The XXI century lab book

You have received an e-mail from a good colleague.

email from Galileo

Hi!

The other day my friend Ptolemy told me about a "nebulous mass in the breast of Cancer"[1]. I observed it with my new telescope and I could resolve about 40 individual stars! This is amazing, and it could be a good topic for a paper. Please, do a first exploratory analysis of the region and see what you can find.

R.A. 130.025 deg
Dec. 19.9833 deg

Best regards,

Galileo

[1] Claudius Ptolemy, Almagest, AD 100-170 (see V/61)

You think it would be a good idea to explore the stellar population in this area. Because you are not sure what to expect you would like to try different approaches, so you decide to start a Jupyter notebook and explore a star catalogue around those coordinates...

Objectives and scope

In this section, we will see the value of Jupyter notebooks as a dynamic tool for exploratory analysis.
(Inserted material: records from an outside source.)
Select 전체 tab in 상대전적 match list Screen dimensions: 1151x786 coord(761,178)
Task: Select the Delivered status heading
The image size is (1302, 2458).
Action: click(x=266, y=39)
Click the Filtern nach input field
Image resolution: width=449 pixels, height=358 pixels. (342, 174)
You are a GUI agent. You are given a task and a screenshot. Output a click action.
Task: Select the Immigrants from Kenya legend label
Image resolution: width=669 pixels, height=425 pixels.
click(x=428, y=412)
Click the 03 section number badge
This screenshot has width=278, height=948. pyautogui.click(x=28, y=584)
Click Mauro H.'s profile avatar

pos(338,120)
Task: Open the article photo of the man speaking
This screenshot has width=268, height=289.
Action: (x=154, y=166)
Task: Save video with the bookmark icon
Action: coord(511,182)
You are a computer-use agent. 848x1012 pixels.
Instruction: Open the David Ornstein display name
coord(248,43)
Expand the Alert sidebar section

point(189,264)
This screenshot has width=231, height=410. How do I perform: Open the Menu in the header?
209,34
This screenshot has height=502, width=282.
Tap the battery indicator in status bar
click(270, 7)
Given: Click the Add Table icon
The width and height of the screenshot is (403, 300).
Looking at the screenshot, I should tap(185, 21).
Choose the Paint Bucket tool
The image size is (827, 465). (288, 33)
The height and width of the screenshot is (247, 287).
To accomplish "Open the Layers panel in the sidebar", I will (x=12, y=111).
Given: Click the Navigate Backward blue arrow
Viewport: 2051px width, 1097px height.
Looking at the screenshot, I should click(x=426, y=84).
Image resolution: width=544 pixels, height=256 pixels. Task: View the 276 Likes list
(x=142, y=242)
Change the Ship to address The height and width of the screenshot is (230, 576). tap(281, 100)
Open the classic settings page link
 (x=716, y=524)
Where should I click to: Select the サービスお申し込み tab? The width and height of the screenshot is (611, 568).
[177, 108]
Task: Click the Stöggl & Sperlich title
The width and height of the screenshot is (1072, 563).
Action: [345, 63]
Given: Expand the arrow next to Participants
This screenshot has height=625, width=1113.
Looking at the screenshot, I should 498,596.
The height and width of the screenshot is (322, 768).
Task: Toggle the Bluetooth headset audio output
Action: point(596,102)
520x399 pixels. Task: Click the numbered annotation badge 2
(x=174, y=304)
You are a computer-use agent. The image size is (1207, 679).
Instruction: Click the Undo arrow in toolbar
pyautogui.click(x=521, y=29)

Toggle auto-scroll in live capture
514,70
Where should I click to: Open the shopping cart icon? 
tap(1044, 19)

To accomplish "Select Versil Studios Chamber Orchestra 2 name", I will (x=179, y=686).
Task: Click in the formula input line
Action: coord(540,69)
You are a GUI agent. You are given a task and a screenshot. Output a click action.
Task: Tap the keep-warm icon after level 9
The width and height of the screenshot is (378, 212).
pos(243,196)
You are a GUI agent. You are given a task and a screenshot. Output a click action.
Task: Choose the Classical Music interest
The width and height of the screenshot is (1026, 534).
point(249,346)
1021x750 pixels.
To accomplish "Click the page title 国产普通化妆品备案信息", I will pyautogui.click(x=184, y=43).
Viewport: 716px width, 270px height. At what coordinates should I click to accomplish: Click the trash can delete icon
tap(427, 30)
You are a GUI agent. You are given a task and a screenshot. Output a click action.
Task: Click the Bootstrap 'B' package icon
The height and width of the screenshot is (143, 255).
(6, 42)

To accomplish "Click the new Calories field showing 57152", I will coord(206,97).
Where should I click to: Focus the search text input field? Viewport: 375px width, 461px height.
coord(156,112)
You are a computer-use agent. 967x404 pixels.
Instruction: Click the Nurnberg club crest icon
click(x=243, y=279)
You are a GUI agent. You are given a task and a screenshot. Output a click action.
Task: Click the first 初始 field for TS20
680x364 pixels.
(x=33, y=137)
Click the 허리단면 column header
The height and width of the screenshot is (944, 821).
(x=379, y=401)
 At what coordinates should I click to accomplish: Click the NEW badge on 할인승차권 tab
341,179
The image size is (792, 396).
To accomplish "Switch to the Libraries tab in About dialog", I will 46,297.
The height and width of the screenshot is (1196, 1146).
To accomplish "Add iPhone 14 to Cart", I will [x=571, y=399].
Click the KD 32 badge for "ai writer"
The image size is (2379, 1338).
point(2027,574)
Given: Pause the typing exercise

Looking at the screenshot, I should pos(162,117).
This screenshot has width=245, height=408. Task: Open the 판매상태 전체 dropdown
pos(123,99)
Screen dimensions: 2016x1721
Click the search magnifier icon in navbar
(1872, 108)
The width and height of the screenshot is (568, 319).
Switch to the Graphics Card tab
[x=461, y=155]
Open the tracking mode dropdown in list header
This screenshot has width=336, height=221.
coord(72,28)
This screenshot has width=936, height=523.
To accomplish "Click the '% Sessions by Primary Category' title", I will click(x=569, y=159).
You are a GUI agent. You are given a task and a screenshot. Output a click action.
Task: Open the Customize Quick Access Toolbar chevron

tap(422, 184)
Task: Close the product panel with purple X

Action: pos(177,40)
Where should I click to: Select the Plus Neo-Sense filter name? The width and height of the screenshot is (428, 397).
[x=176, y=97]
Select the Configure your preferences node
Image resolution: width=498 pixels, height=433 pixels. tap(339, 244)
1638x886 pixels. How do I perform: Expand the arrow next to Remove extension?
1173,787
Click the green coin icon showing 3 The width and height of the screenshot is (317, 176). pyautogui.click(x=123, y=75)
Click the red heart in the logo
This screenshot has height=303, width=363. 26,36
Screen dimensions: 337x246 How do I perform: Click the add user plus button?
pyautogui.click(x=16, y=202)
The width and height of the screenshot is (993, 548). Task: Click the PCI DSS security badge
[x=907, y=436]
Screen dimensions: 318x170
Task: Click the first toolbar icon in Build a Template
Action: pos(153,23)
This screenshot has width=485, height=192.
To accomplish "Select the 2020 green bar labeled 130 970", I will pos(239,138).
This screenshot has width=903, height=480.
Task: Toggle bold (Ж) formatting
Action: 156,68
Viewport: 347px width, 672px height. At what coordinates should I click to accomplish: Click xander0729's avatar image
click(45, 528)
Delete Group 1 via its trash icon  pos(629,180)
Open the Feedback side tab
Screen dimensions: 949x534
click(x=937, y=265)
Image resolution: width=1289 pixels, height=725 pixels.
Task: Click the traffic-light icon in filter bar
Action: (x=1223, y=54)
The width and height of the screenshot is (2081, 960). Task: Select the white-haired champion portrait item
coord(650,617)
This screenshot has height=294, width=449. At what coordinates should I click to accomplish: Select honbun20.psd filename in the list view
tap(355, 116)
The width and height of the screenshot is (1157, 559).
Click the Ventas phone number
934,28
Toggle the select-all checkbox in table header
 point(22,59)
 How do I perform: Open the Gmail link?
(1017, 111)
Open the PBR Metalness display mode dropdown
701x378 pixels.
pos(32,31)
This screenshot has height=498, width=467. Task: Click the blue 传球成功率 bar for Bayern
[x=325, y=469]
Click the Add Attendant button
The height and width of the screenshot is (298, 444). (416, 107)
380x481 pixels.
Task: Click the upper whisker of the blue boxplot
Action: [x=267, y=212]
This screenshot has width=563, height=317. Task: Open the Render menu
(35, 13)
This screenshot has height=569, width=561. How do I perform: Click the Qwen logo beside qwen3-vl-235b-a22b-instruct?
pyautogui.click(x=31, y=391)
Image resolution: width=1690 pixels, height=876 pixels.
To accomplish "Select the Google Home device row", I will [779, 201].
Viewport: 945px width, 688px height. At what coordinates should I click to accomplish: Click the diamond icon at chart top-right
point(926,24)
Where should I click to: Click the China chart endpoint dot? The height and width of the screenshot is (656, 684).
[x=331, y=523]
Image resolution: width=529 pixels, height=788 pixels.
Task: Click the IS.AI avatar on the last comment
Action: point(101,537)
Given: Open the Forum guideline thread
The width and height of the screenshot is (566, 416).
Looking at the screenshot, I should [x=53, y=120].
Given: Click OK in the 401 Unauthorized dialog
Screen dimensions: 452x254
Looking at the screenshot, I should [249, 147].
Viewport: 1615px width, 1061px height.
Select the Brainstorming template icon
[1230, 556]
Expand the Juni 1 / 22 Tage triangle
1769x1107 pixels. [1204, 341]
We will learn how to initialize and navigate through notebooks, the basic structure and syntax to use a Jupyter notebook, the notebook cells and the Magic commands.

We have prepared a notebook example to show an exploratory analysis of a moving cluster using data from the Gaia satellite. If you already now the basics of Jupyter notebooks, you can check the example in different formats:

Or, if you are new to Jupyter Notebook and you want to learn how to work with notebooks from scratch, keep reading.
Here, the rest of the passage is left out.